37'000 Chinesinnen und Chinesen sind 2023 an der US-Grenze bei ihrer illegalen Einreise aufgegriffen worden. Laut der US-Migrationsbehörde sind das fünfzigmal mehr als noch zwei Jahre zuvor. Für die Republikaner im Vorwahlkampf ein gefundenes Fressen.
Da die illegale Migration aus China aber nur gerade vier Prozent der gesamten illegalen Einwanderung ausmacht, bleibt für Barbara Colpi, USA-Korrespondentin, die Fokussierung auf chinesische Einwanderer rechte Propaganda. «Es gibt fünf Millionen Chinesinnen und Chinesen in den USA», sagt Colpi, «und die sind ganz legal im Land». Das Phänomen ist also neuerer Natur.
Schlepperbanden und Menschenhändler hätten eine neue Route für Einwanderer aus China, aber auch aus Afrika gefunden. Eine gefährliche Route, sagt Colpi. Sie beginnt in Ecuador, wohin chinesische Menschen ohne Visa einreisen können. Von da geht es zu Fuss durch den «Darien Gap», die Urwaldenge zwischen Kolumbien und Panama.
Für den Journalisten und Autor Fabian Kretschmer sind es vor allem wirtschaftliche Gründe, warum chinesische Menschen diesen gefährlichen Weg auf sich nehmen. Zum ersten Mal sei das 2022 festgestellt worden, sagt Kretschmer. «Damals dachte man, das habe mit der Null-Covid-Politik Chinas zu tun.» Als China dann aber 2023 die Pandemiemassnahmen aussetzte, seien die Zahlen erst so richtig explodiert.
Viele Chinesinnen und Chinesen haben das Gefühl, dass sie hier keine Perspektive mehr haben.
Die chinesische Wirtschaft habe sich bis heute nicht wirklich von der Pandemie erholt. Gerade für die Jugend sei die Arbeitslosigkeit auf einem Rekordhoch, so Kretschmer.
Auch wenn die chinesische Führung in den vergangenen Jahren viel getan habe gegen die Armut im Land, gebe es immer noch 600 Millionen Menschen, die mit weniger als 150 Franken im Monat überleben müssten. Das Bruttoinlandprodukt in den USA ist sechsmal so hoch wie in China und in den USA lebt eine grosse chinesischsprachige Diaspora. «Viele Chinesinnen und Chinesen haben das Gefühl, dass sie in China keine Perspektive mehr haben», sagt Kretschmer.

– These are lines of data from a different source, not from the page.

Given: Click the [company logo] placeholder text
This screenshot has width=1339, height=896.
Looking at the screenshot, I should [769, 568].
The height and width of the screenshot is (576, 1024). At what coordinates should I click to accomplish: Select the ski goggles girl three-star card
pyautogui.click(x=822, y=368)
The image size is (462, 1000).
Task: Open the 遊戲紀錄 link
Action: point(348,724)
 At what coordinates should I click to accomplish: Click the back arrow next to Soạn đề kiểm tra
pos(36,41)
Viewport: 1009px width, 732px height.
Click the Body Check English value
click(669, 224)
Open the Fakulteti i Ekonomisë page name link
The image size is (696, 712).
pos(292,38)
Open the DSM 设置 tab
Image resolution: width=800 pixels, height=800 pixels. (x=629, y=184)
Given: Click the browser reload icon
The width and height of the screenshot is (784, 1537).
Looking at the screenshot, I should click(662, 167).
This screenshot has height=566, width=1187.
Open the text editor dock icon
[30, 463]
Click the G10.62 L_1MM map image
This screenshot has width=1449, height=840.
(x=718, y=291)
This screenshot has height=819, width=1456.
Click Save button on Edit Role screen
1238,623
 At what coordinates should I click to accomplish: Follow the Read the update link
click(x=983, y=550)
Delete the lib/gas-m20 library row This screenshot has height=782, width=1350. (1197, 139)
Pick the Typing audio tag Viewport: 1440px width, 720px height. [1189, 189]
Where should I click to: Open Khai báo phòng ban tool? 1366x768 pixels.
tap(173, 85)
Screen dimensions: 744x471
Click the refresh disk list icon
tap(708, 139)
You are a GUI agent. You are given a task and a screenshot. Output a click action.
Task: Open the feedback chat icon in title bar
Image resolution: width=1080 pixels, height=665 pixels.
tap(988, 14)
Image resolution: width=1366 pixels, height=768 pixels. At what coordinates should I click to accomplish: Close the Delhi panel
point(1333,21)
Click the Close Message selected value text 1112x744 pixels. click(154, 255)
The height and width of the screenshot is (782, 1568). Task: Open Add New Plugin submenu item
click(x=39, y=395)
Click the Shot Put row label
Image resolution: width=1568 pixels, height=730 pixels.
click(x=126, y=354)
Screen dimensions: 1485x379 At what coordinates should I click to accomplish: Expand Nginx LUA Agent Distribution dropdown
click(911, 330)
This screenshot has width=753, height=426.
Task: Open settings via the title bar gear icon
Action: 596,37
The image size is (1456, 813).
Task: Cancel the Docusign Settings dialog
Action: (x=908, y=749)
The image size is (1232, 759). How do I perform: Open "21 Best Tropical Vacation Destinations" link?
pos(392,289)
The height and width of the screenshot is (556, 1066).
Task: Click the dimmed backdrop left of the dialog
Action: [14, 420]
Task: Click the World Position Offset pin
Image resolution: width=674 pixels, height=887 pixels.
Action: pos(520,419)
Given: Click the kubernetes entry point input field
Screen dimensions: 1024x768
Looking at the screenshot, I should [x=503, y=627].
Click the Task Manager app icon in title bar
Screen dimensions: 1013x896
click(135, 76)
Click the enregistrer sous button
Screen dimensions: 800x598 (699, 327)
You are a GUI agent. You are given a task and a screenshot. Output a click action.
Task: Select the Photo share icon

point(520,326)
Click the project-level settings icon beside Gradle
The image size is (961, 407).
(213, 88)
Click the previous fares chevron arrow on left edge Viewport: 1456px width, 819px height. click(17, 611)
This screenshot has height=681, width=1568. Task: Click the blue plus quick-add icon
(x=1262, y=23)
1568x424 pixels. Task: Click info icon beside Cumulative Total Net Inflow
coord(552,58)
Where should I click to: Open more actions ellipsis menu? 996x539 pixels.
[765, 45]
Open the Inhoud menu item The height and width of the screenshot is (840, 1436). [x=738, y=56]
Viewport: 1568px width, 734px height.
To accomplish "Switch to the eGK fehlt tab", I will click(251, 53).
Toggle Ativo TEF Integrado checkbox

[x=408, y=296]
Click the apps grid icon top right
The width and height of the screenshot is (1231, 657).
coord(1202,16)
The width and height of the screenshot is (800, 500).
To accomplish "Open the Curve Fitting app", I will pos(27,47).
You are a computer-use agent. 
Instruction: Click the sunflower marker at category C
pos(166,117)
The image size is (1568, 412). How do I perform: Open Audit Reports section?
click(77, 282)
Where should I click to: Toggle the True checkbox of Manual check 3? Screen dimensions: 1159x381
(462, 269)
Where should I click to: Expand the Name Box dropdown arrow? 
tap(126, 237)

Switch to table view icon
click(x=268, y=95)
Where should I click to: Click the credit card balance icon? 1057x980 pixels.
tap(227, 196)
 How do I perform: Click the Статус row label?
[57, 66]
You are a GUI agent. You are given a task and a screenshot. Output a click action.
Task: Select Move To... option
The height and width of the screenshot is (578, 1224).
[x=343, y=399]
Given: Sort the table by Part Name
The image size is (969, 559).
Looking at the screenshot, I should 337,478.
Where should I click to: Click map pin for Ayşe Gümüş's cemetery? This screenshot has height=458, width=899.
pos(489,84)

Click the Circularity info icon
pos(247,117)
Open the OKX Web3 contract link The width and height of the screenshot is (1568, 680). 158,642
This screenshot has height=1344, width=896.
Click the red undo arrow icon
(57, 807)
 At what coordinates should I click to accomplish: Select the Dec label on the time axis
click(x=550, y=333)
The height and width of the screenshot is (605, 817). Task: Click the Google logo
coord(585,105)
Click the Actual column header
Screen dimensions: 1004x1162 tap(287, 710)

Es sind nach Ansicht Kretschmers aber nicht nur wirtschaftliche Gründe. Viele der an der mexikanischen Grenze Aufgegriffenen aus China gäben politische Gründe für ihre Flucht an: die Verfolgung durch die kommunistische Partei oder die fehlende Möglichkeit, seine Religion auszuüben.
Viele Chinesen umgehen die Propaganda
Die illegale chinesische Migration ist marginal, nach wie vor kommen viel mehr illegale Migrantinnen und Migranten aus Zentralamerika oder neu eben auch aus Südamerika, sagt Colpi. Dennoch sei das Thema im kommenden US-Wahlkampf zentral. Deutlich gezeigt hat sich das im US-Kongress. Die Demokraten hätten schärferen Grenzmassnahmen zugestimmt, «aber die Republikaner haben den Deal nicht angenommen, um im Wahlkampf keine Argumente zu verlieren».
Auf chinesischer Seite schaut man diesem Exodus der Landsleute vorerst noch zu. Viele Chinesinnen und Chinesen schenkten den Propagandamärchen über andauernde Waffengewalt, Obdachlosigkeit, Armut und Ungleichheit in den USA Glauben. Viele, gerade wohlhabendere Chinesen, würden aber VPN-Services nutzen und westliches Internet konsumieren, sagt Kretschmer. Auf dem chinesischen TikTok gibt es sogar Anleitungen zur Flucht in die USA.
Wieso diese nicht gelöscht werden, darüber kann Kretschmer nur spekulieren. «Vielleicht ist der Staat gar nicht so unglücklich, wenn diejenigen abwandern, die keine Jobs haben und keine Perspektive finden.»